No Dick Turpin, or Black Bess
Apparently in yank-land a highwayman is a police patrol officer. The highwaymen of this title are Kevin Costner and Woody Harrelson, ex-Texas rangers Hamer and Gault recalled to bring down the outlaws Bonnie and Clyde.
This is very much the story of those two men and not the story of Bonnie and Clyde – and that’s okay when those two men are played by such luminaries as Coster and Harrelson. As you’d expect the acting is more than proficient and occasionally the script realises some true emotional depth from both actors. In truth I wish those moments happened more often and particularly between the two men – there’s a slightly odd void between them when they appear on-screen together.

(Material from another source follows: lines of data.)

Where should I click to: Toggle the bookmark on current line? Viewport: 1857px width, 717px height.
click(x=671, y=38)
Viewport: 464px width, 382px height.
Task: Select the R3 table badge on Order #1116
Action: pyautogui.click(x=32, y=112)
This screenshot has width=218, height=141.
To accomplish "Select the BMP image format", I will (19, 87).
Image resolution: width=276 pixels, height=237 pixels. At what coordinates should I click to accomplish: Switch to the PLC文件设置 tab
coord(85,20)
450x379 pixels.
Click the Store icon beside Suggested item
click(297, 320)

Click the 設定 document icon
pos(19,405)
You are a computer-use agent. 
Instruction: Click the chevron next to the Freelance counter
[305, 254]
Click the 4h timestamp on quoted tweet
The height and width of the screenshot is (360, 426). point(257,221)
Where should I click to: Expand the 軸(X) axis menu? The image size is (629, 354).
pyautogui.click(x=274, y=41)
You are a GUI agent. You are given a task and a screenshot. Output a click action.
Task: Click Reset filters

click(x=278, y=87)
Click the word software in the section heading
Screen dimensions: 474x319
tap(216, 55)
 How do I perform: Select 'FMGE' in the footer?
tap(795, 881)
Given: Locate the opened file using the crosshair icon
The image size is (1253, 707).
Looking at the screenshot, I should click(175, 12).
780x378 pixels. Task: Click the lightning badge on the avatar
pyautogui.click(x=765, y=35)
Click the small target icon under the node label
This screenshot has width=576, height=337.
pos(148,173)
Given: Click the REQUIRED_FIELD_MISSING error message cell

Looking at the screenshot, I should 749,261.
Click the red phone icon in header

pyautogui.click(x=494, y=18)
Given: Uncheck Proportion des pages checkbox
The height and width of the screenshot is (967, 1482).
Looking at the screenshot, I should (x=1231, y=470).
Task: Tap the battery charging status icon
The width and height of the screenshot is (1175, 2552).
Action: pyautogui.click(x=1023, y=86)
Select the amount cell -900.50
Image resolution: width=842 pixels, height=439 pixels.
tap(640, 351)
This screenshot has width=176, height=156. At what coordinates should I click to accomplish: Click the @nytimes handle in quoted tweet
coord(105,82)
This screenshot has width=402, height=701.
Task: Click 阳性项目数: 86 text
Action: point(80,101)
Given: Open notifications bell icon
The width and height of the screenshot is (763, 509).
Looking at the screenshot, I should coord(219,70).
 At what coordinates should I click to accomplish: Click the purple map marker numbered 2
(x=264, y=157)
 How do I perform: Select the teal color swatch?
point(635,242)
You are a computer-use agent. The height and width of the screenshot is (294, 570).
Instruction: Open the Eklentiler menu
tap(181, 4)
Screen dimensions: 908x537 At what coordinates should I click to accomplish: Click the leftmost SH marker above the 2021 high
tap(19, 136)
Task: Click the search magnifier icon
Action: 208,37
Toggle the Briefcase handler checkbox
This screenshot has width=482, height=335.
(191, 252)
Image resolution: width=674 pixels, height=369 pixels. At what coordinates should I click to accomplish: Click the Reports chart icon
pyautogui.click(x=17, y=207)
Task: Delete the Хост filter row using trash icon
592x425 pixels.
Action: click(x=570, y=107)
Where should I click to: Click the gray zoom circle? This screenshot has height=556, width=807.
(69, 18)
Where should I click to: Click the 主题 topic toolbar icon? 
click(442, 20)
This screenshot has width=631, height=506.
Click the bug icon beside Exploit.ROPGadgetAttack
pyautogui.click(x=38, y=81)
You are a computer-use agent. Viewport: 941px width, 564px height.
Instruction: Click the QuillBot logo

The cinematography depicts a realistic 1930s dust-bowl America – as beautiful in its desolation as it is dreadful for its poverty-ridden populace – providing a gorgeous backdrop for the film to take place in. The other actors in the film have been well cast too, there’s a particularly feisty Kathy Bates as Ma Ferguson, twice elected Governor of Texas.
This isn’t an area of history I know much about so can’t speak for the accuracy of the story – it seems to roughly concur with what I know of the previous films and odd documentary I’ve seen. This was a highly personal tracking of a criminal gang – Hamer and Gault were living out of Hamer’s private car and only occasionally using local police to help them. That and the poverty of the era that brought about such criminal heroes were my favourite part of the film.
It perhaps goes some way to help explain and bring home the brutality of modern day America – in the form of the people, criminals and authority – and where that broken society came from.
I watched The Highwaymen on Netflix in the UK, who are the people who made the film.